Leukemic or immortalized cells were cultured in RPMI medium containing 20% FCS and 10 ng/mL of IL-3. In apoptotic cell analyses, liquid culture medium without IL-3 was also used.

Quantitative real-time PCR was performed as described previously.²⁶  mRNA expression levels of all genes, relative to those of normal BM mononuclear cells, were normalized to Gapdh. The primers used are as follows: Aml1: TaqMan Gene Expression Assay (Applied Biosystems; Assay ID Mm00486762_m1); Gapdh: forward, TGGTGAAGCAGGCATCTGAG; reverse, TGCTGTTGAAGTCGCAGGAG; p19^ARF: forward, CATGTTGTTGAGGCTAGAGAGG; reverse, TCGAATCTGCACCGTAGTTG; p21^CIP1: forward, CTGTTCCGCACAGGAGCAA; reverse, ACGGCGCAACTGCTCACT/TaqMan probe TGTGCCGTTGTCTCTTCGGTCCC (Applied Biosystems); p53: forward, CACAGCGTGGTGGTACCTTATG; reverse, TTCCAGTGTGATGATGGTAAGGA/TaqMan probe CCACCCGAGGCCGGCTCTG (Applied Biosystems); p27^KIP1: forward, GGCCCGGTCAATCATGAA; reverse, TTGCGCTGACTCGCTTCTTC; p15^INK4B: forward, TCAGAGACCAGGCTGTAGCAA; reverse, CCCCGGTCTG; Bax: forward, AAAATGGCCAGTGAAGAGCA; reverse, GTGAGCGGCTGCTTGTCT/TaqMan probe (Roche Universal Probe Library #83); p16^INK4A: forward, CCCAACGCCCCGAACT; reverse, GTGAACGTTGCCCATCATCA; PU.1: forward, GGAGAAGCTGATGGCTTGG; reverse, CAGGCGAATCTTTTTCTTGC TaqMan probe (Roche Universal Probe Library #94); Bmi1: forward, AAACCAGACCACTCCTGAACA; reverse, TCTTCTTCTCTTCATCTCATTTTTGA/TaqMan probe (Roche Universal Probe Library #20); Hoxa5: forward, GCAAGCTGCACATTAGTCAC; reverse, GCATGAGCTATTTCGATCCT; Hoxa7: forward, CTCTTTCTTCCACTTCATGCGCCGA; reverse, TGCGCCTCCTACGACCAAAACATC; Hoxa9: forward, TCCCTGACTGACTATGCTTGTG; reverse, GTTGGCAGCCGGGTTATT/TaqMan probe (Roche Universal Probe Library #25); Hoxa10: forward, GGAAGGAGCGAGTCCTAGA; reverse, TTCACTTGTCTGTCCGTGAG; Meis1: forward, TTGTAATGGACGGTCAGCAG; reverse, GCTACATACTCCCCTGGCATA/TaqMan probe (Roche Universal Probe Library #105); Gapdh promoter: forward, CACAAACAGGACCCAACATT; reverse, ATGAAGTGTCCCTCCTTGTC; p19^ARF AML1 binding site (distal): forward, AGTTAACCGGAGCGAAAGCC; reverse, CACCCATCGCGGTGACAG; p19^ARF AML1 binding site (proximal): forward, GGATTACAACTTACACCTGCGGTC; reverse, CCACAGATTCTATTTTTCACGCAC.

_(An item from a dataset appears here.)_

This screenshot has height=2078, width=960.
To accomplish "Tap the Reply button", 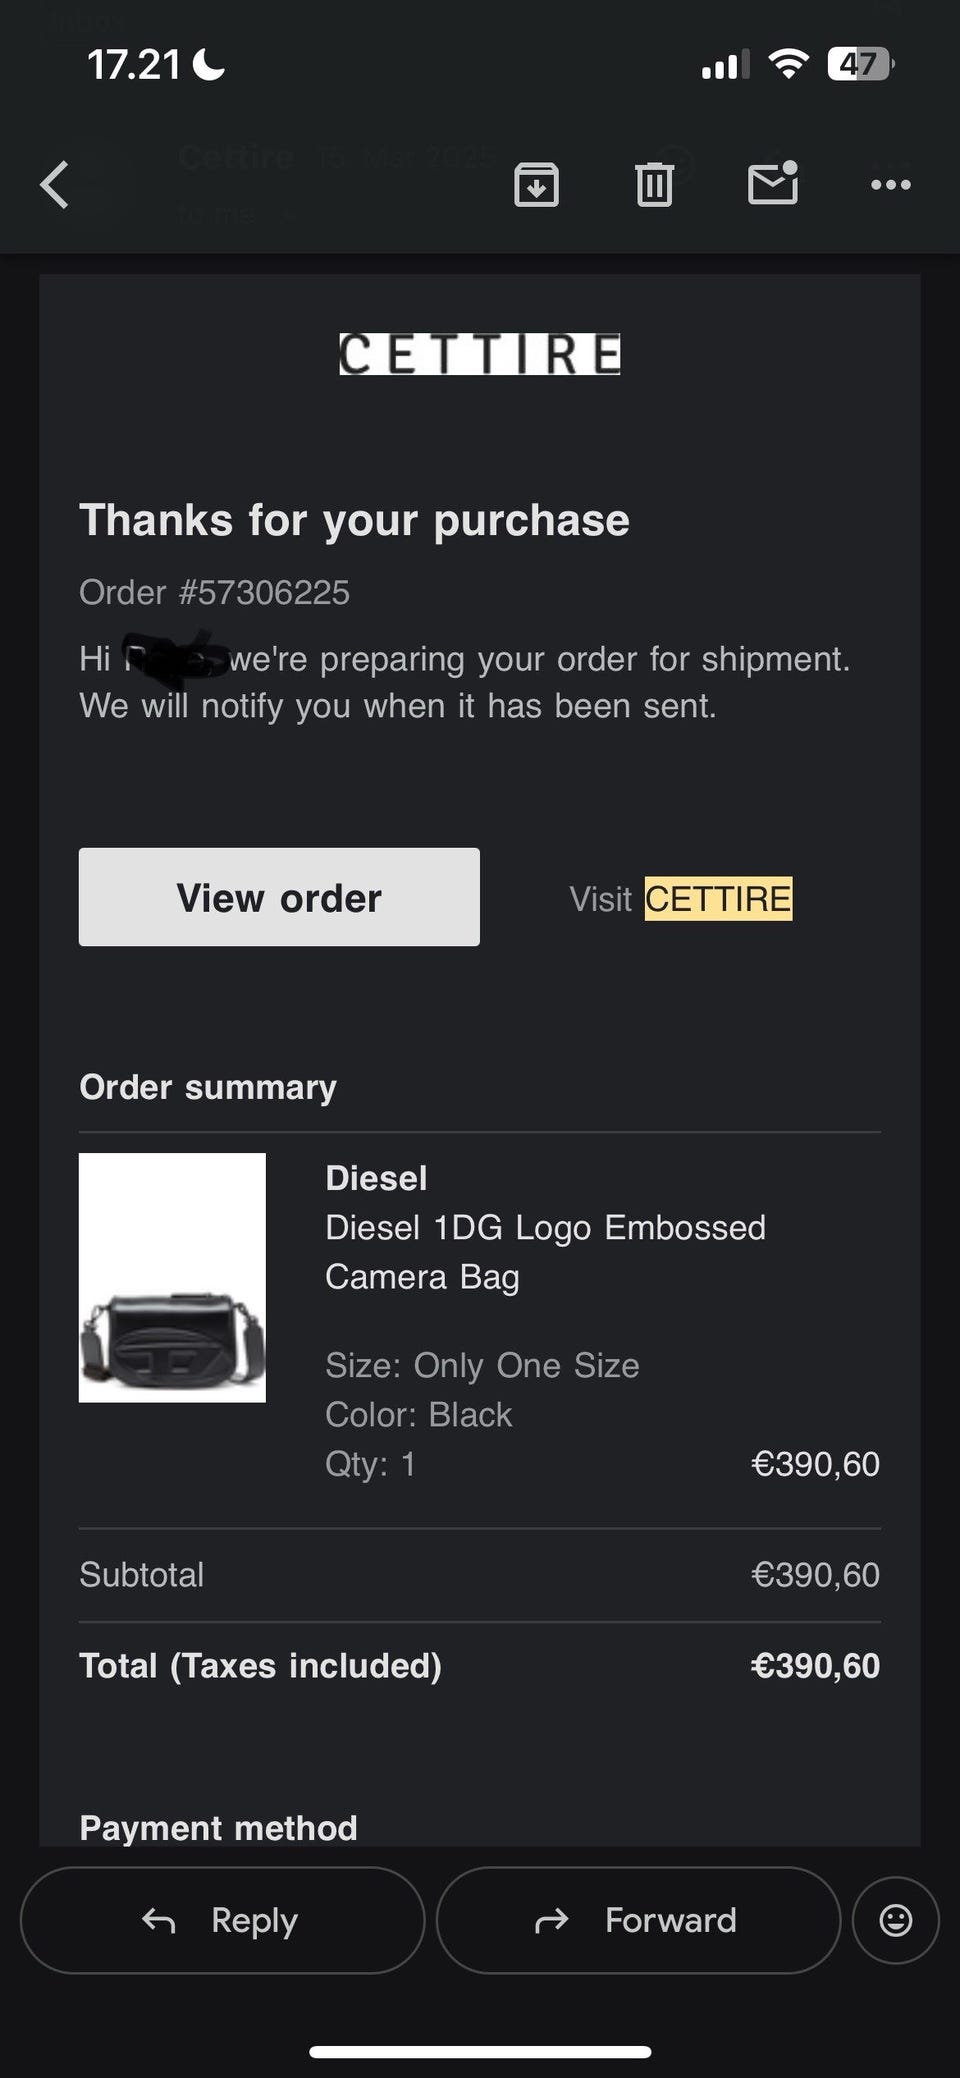I will [222, 1920].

Cells were sorted with FACSAria, and analysis was performed on an LSRII (BD Biosciences). To analyze the cell surface antigen, anti–Mac-1 (phycoerythrin-conjugated), Gr-1 (allophycocyanin), CD117 (allophycocyanin), and Sca-1 (phycoerythrin; BD Biosciences) were used. To analyze the cell-cycle status, cells were stained with propidium iodide (BD Biosciences) at room temperature for 30 minutes. Apoptosis was assayed by annexin V and propidium iodide staining. To analyze the intracellular protein levels, cells were fixed and permeabilized with fixation/permeabilization solution (BD Cytofix/Cytoperm Fixation/Permeabilization kit) following the manufacturer's protocol, before incubation with antibodies. Fixed cells were incubated with either anti-p53 (1C12) mouse monoclonal antibody (AlexaFluor-647–conjugated) or mouse (MOPC-21) monoclonal antibody IgG1 isotype control (AlexaFluor-647–conjugated; Cell Signaling Technology) at room temperature for 60 minutes. The geometric mean fluorescence intensity was calculated by the subtraction of that of the cells stained with isotype control IgG1 from that of the cells stained with anti-p53 antibodies.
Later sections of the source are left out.